Entries Tagged 'Privacy' ↓

Ask.com Beats the Crap Out of Google with New Privacy Features

From the SEW Blog:

Ask.com has developed AskEraser a tool that will allow you to wipe your search history and will be launching it in the near future, according to their press release.

“Searchers will have easy access to AskEraser and can change their privacy preference at any time. Once selected, searchers’ privacy settings will be clearly indicated on search results pages so they always know the privacy status of their searches,” the press release stated.

“As search and other online services progress, it’s important for our customers to be able to trust that their information is being used appropriately and in a way that provides value to them,” said Peter Cullen, chief privacy strategist at Microsoft. “We hope others in the industry will join us in developing and supporting principles that address these important issues.”

Anonymize logs in 18 months and reduce your 500 year cookie length? That’s a joke, G. Or what, do I look like a giant sucker to you?

p.s. did I call that one or what? Who knew Ask.com and MSN search executives read TropicalSEO? ;-) Of course, before we start calling Yahoo or MSN The Privacy Engine, let’s remember this little incident. Still–progress. Congrats, MSN and Ask, you officially just beat Google in one aspect with real innovation!

The Privacy Engine: Ask.com or MSN Live’s Big Comeback Opportunity

Sometimes on MattCutts.com I am so busy trying to “read between his lines” and figure out “what it means for my organic SEO strategy”, that I forget what a smart guy Matt Cutts actually is.

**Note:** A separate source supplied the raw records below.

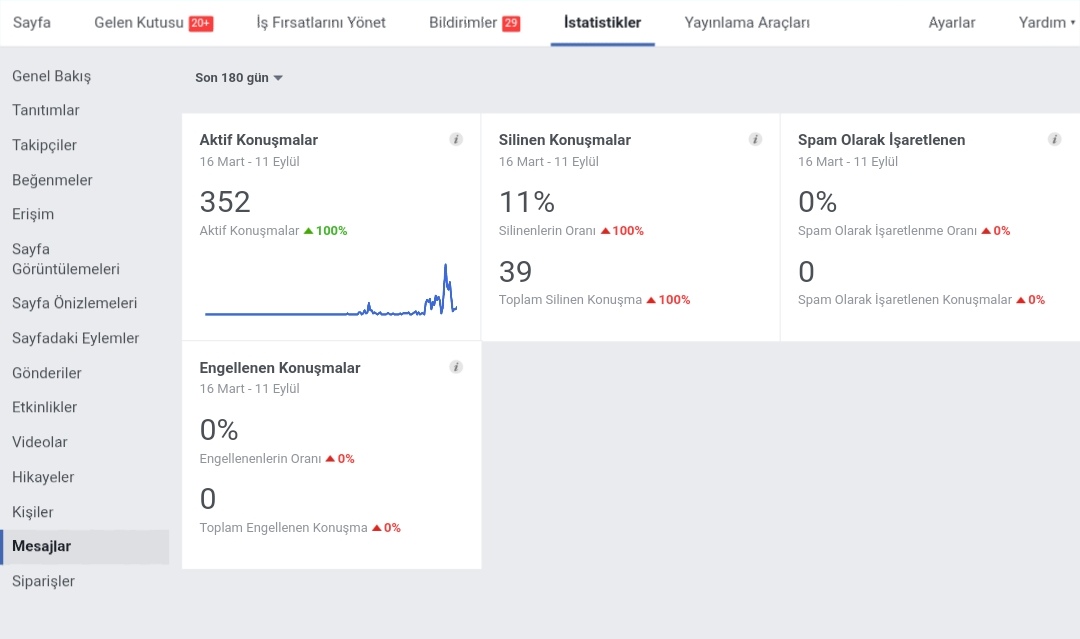Open info icon for Engellenen Konuşmalar card
The height and width of the screenshot is (639, 1080).
click(x=456, y=367)
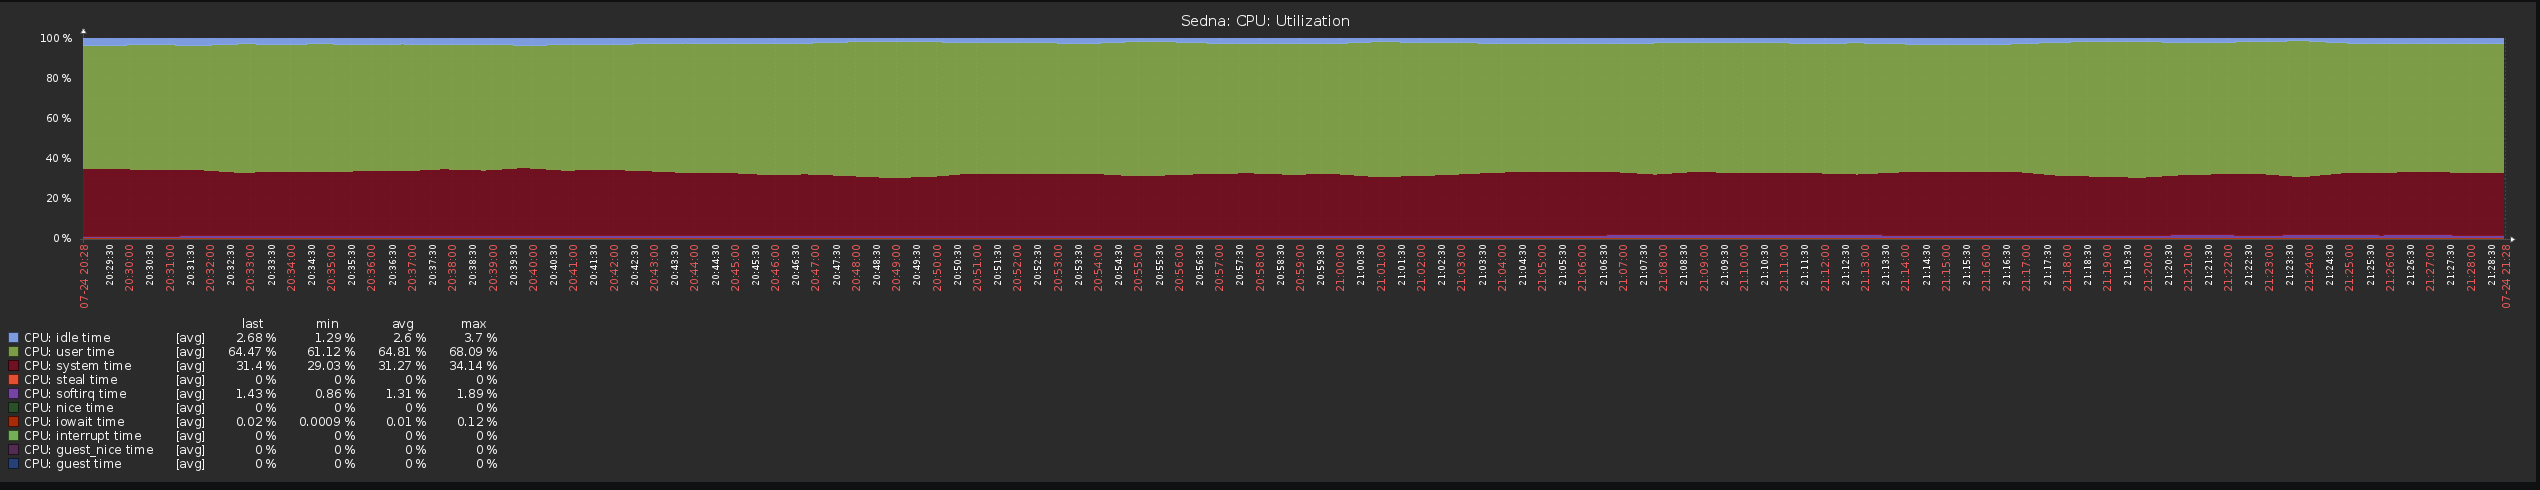Click the 07-24 20:28 start time label

click(85, 276)
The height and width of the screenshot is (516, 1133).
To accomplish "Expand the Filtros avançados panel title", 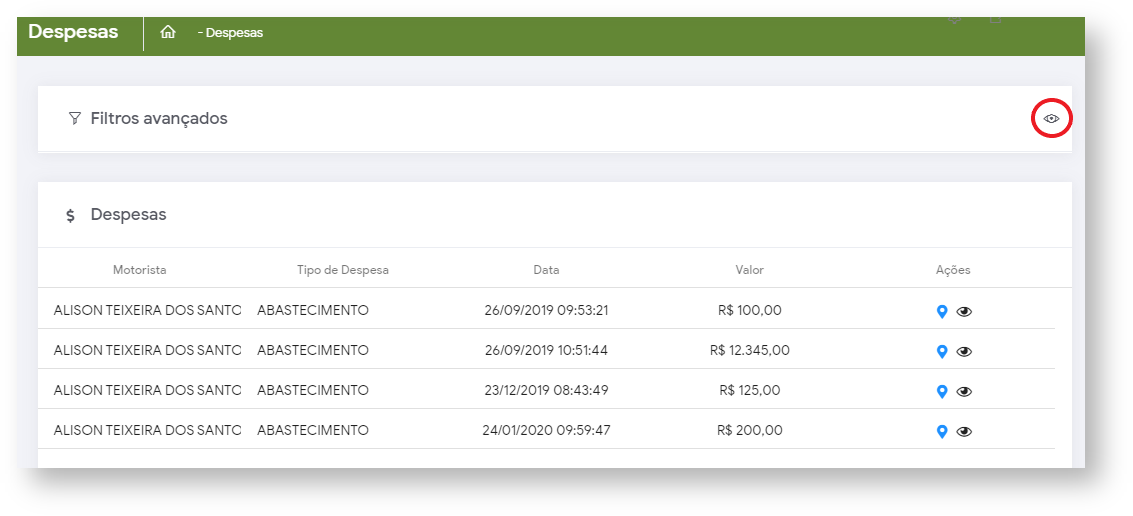I will coord(159,119).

Now I know it’s currently in fashion to call Google evil, call them hypocrites, etc. but the truth is, when it comes to privacy Google is the least of your worries. Matt explains why:

So my personal belief would be that if privacy is important to you, Google should not be your biggest concern for two reasons. First, I believe Google does more to protect our users’ privacy than any other major search engine. Second, I believe other companies such as ISPs have a superset of the data that Google has, plus they have verified payment/identity, plus they know which IP addresses you are on, even if you switch IP addresses.

And as he points out, the other SEs hand data over to the DOJ without so much as a whimper, and the ISPs actually sell your data.

Of course, I wish Google would cut their ‘anonymization time’ down to 2 months (from 18-24). Two years is simply waaaay too long for Big Brother, annoying subpoenas, etc. to go fishing. But the truth is if we’re going to whine about privacy we really need to start whining to Yahoo!, MSN, and our ISP’s because they’re waaaay behind the Big G in this regard.

So, where’s the business opportunity here? (In case you haven’t noticed, that is the question Tropical SEO is always asking himself.)

Well, I believe that switching costs are higher than most people commonly think for a search user; at this point the only thing that would make me switch my homepage and default search to Live or Ask would be if they became “the privacy engine” (e.g. take Google’s anonymizing to a new level–2 weeks?–and set a much shorter cookie, etc.)

At a certain point, search relevancy is a relative commodity (is Google really that much better than is was a year ago?), and other priorities are going to determine where searchers hang their hats. For millions of searchers out there, the overriding “other priority” is privacy.

Yoo-hoo, is anyone at Ask or Live listening? Remember, privacy-lovers are ‘geek influencers’ (the same group that made Google dominant in the first place.) Give us privacy-lovers the features we want, and you will gain a large amount of web search marketshare, and geek love (which is great for branding in today’s linkerati world)… not to mention make a ton of money on our CPC clicks.